Ma voi spiegate nel libro che il Papa aveva posto fine al suo lavoro di banchiere, lasciando l’attività al fratello Carlo. Quindi poteva non essere al corrente di questi presunti prestiti.
MONALDI e SORTI: Nel suo testamento Innocenzo XI annota che l’attività è sempre rimasta indivisa con il fratello, è un bene comune.
Nel romanzo avete riportato che l’ipotesi di questi prestiti circolava già all’indomani della morte del Papa, eppure il processo di beatificazione è andato avanti. Insomma la circostanza è stata smentita.
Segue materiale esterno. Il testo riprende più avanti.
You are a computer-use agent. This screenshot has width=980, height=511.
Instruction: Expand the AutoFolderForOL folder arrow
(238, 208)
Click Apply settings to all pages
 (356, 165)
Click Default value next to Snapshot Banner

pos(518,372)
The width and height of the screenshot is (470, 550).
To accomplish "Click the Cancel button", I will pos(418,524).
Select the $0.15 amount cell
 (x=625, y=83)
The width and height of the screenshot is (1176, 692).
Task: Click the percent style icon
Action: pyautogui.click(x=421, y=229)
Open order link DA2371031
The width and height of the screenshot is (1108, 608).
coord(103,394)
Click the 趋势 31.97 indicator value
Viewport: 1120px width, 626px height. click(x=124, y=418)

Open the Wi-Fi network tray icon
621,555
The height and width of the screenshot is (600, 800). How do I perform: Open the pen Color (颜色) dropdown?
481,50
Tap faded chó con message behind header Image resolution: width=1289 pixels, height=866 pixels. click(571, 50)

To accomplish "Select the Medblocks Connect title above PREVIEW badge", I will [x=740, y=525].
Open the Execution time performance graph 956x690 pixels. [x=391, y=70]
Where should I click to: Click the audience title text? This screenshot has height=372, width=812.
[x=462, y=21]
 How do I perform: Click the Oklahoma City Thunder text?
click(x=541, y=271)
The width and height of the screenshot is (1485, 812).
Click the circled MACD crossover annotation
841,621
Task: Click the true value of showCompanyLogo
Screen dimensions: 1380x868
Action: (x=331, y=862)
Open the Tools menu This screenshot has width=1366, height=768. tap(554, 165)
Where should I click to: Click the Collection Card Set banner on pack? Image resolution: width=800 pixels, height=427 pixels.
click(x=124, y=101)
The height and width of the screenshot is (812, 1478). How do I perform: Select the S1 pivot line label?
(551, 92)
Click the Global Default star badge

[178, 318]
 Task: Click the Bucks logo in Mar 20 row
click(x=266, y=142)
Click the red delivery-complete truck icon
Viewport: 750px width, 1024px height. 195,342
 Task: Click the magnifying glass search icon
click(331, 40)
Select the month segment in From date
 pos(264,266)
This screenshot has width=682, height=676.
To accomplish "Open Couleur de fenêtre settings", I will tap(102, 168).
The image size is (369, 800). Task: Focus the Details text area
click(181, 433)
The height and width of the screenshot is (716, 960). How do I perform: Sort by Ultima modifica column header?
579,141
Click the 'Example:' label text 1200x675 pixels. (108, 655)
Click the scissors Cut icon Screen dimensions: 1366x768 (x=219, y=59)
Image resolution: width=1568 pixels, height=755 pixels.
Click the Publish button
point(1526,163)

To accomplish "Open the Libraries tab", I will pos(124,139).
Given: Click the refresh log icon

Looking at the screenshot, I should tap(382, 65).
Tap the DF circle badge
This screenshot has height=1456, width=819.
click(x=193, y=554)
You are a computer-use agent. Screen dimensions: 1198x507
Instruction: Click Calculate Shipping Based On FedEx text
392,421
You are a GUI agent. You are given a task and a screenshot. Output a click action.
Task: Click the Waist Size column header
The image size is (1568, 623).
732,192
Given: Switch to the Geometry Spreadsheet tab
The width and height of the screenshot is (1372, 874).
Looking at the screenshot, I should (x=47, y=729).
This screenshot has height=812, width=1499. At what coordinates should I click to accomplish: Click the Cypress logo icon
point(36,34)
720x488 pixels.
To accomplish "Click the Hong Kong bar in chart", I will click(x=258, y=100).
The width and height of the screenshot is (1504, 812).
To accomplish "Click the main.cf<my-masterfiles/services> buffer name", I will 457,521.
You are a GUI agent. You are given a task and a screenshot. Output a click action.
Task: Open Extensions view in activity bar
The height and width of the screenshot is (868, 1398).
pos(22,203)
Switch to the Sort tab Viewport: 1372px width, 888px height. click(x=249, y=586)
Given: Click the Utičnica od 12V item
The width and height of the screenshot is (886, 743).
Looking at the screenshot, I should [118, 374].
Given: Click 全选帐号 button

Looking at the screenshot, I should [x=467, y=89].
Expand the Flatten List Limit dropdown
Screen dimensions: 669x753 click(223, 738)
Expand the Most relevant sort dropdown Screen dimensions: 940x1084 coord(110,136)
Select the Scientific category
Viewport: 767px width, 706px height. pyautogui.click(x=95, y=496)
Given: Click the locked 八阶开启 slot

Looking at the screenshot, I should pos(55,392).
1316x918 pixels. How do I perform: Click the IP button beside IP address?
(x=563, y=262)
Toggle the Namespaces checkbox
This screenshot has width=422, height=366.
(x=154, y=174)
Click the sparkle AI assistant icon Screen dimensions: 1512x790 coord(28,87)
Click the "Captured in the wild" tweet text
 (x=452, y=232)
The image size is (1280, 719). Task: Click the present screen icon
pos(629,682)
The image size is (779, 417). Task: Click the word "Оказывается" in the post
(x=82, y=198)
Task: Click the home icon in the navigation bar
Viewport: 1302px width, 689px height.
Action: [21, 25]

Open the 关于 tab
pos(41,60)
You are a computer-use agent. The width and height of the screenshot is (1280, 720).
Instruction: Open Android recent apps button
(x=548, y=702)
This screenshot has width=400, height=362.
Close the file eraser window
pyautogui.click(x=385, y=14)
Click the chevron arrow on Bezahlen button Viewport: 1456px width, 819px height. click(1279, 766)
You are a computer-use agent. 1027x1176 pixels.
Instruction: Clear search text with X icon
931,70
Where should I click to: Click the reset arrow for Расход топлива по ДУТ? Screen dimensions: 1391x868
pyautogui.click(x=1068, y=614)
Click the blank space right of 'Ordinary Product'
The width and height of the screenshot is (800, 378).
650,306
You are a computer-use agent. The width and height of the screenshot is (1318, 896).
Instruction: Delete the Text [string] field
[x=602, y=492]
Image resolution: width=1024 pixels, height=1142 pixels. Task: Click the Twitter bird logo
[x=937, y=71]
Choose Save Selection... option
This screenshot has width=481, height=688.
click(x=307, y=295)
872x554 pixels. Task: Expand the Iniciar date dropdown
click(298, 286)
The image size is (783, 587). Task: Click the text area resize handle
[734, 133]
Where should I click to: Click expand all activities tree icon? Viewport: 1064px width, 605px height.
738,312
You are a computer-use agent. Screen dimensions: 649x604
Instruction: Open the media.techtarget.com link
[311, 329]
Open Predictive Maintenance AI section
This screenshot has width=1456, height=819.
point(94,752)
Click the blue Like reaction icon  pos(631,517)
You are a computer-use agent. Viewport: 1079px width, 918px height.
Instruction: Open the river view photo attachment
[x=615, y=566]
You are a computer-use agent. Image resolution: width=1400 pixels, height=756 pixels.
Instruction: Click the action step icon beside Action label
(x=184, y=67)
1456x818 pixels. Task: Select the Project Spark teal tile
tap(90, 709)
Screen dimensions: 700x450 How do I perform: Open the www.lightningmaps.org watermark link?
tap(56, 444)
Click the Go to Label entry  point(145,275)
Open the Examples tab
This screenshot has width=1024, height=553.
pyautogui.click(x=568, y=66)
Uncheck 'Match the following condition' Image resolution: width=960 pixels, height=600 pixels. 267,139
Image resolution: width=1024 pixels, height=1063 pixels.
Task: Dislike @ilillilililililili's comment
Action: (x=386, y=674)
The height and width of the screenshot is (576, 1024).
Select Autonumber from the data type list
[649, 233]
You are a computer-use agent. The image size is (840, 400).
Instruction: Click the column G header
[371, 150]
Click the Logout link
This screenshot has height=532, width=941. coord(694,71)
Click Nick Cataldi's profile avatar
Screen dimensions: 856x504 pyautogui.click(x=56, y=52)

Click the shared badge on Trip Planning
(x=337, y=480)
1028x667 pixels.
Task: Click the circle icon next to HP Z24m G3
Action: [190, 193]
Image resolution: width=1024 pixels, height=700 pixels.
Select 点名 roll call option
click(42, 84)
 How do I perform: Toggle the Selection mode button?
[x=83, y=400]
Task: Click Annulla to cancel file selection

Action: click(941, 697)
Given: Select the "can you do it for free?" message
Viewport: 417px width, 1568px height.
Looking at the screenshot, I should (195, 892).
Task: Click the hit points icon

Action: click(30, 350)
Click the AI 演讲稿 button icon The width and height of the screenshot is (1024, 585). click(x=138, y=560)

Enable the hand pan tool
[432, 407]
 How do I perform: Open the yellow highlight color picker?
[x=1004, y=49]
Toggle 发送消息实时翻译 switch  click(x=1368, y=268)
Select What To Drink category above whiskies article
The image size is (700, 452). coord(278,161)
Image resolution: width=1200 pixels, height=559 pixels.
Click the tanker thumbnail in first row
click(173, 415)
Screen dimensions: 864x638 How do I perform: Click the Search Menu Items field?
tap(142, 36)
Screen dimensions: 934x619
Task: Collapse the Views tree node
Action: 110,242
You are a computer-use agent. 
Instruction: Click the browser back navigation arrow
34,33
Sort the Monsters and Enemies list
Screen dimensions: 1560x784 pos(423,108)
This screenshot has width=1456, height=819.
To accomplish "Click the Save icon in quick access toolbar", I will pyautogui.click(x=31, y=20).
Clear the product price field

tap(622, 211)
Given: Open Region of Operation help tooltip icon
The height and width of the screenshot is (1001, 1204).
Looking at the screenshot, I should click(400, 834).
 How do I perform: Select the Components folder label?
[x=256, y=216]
MONALDI e SORTI: Questa tesi è stata molto dibattuta nei secoli e ha trovato smentite. Chi ha modo di leggere le pagine in appendice al nostro libro capirà che tali smentite non sono poi così convincenti. In ogni caso i documenti che abbiamo trovato non sono mai stati esaminati nel corso del processo di beatificazione.
Avete sottoposto la vostra scoperta a degli storici?
MONALDI e SORTI: Sì, ma ancora non abbiamo avuto risposte. Comunque teniamo a dire che il nostro libro è e resta un romanzo. Se avessimo voluto scrivere di storia avremmo scritto un saggio. Nel nostro lavoro ci siamo imbattuti in questa documentazione: agli storici il compito di fare chiarezza. Teniamo a specificare anche che Imprimatur non vuole assolutamente avere una valenza anticlericale o anticattolica. Riteniamo che la Chiesa sa fare i conti con il suo passato: se ciò che abbiamo trovato corrisponde al vero, non resterà nascosto.